Excerpts from a dataset:
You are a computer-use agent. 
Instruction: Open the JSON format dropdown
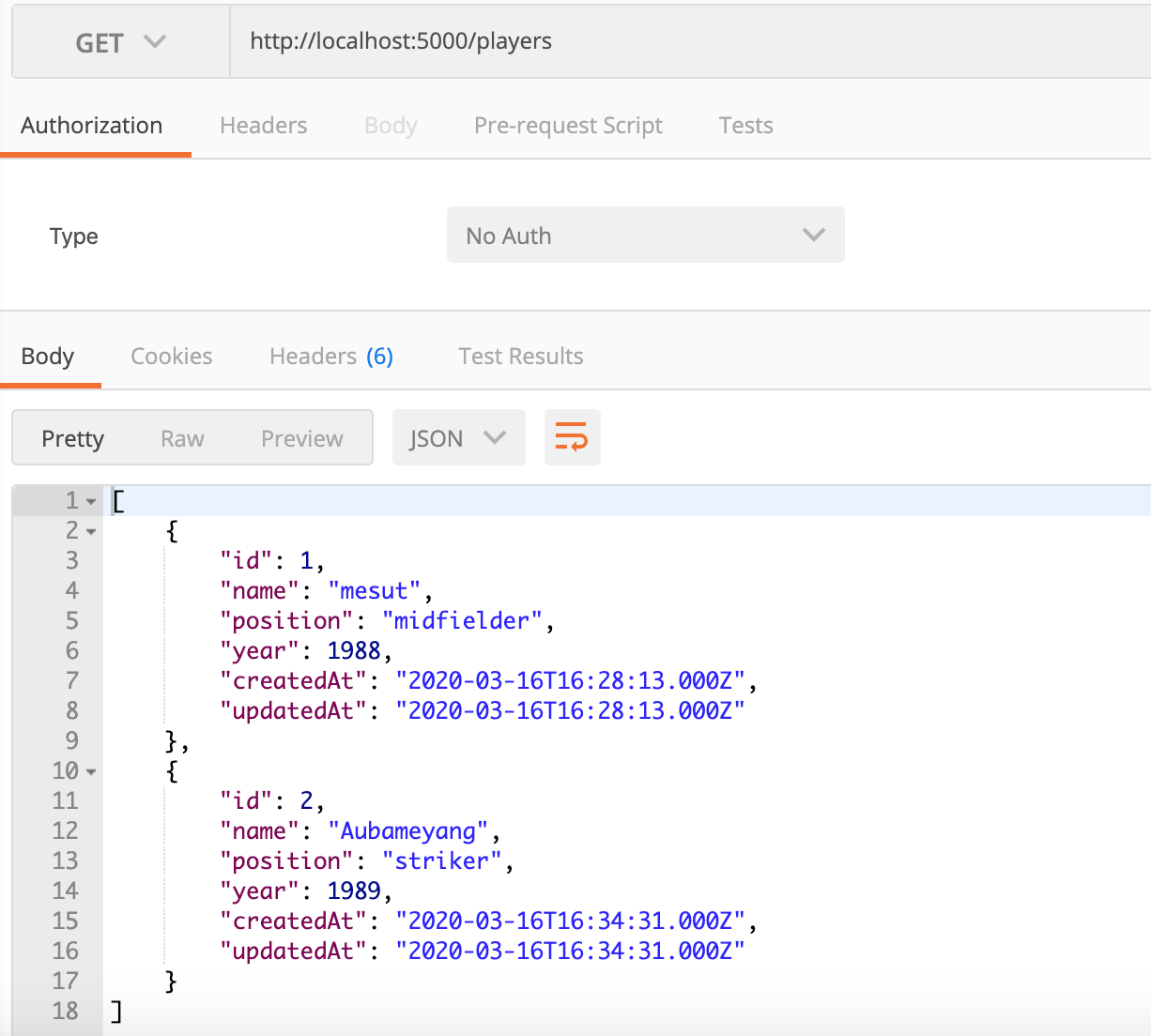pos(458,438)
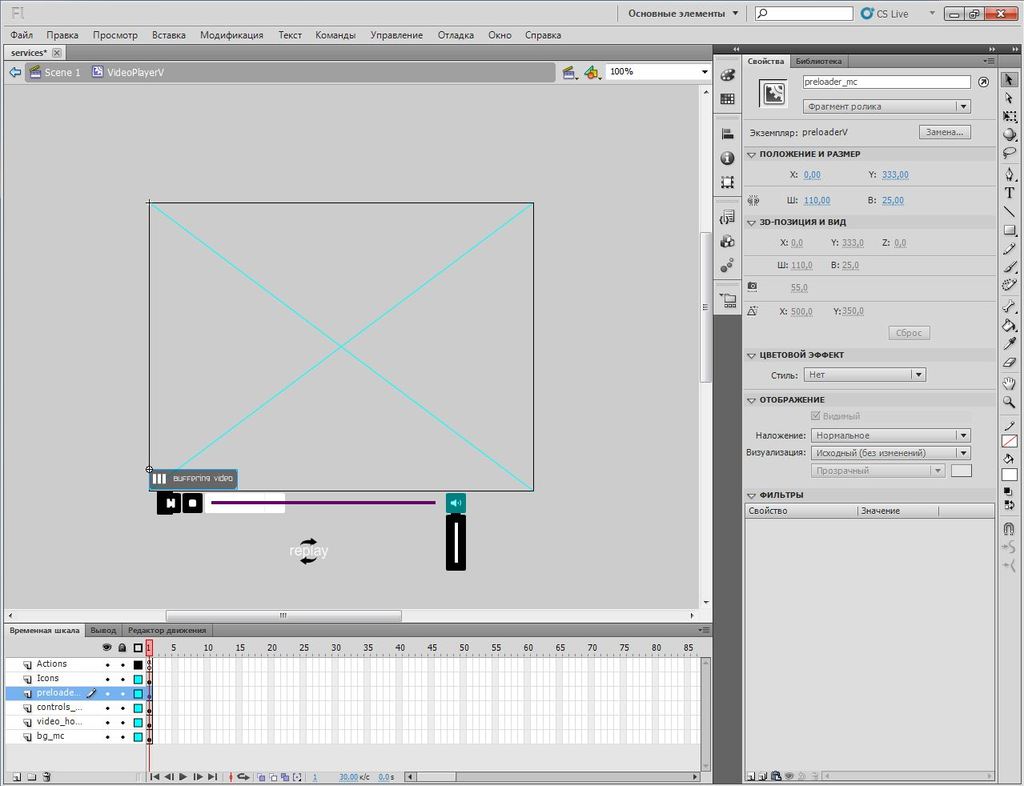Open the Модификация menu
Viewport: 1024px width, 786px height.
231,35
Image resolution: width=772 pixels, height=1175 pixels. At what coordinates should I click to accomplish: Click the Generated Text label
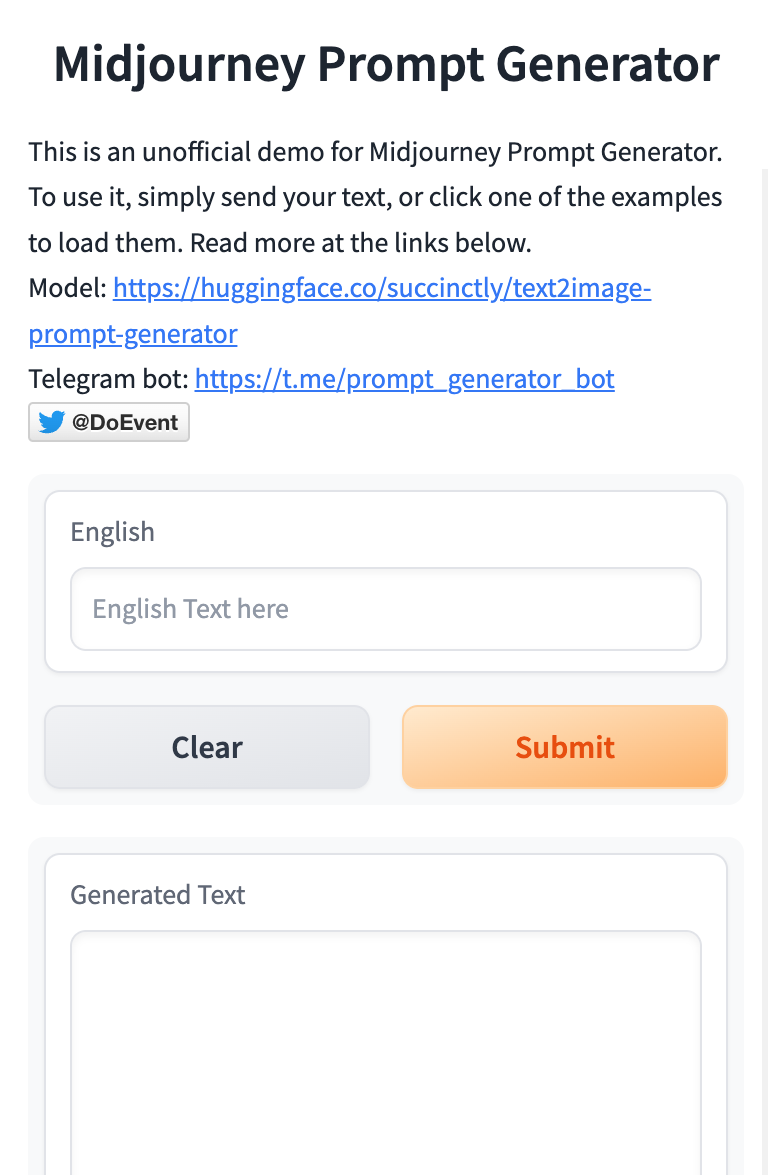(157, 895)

• Exercise details:
Could you copy the lines above exactly and skip the images?

• Final answer:
You are a computer-use agent. 
Instruction: Open the JSON format dropdown
pos(458,438)
Open the Модификация menu
Viewport: 1024px width, 786px height.
231,35
Image resolution: width=772 pixels, height=1175 pixels. At what coordinates should I click to accomplish: Click the Generated Text label
(157, 895)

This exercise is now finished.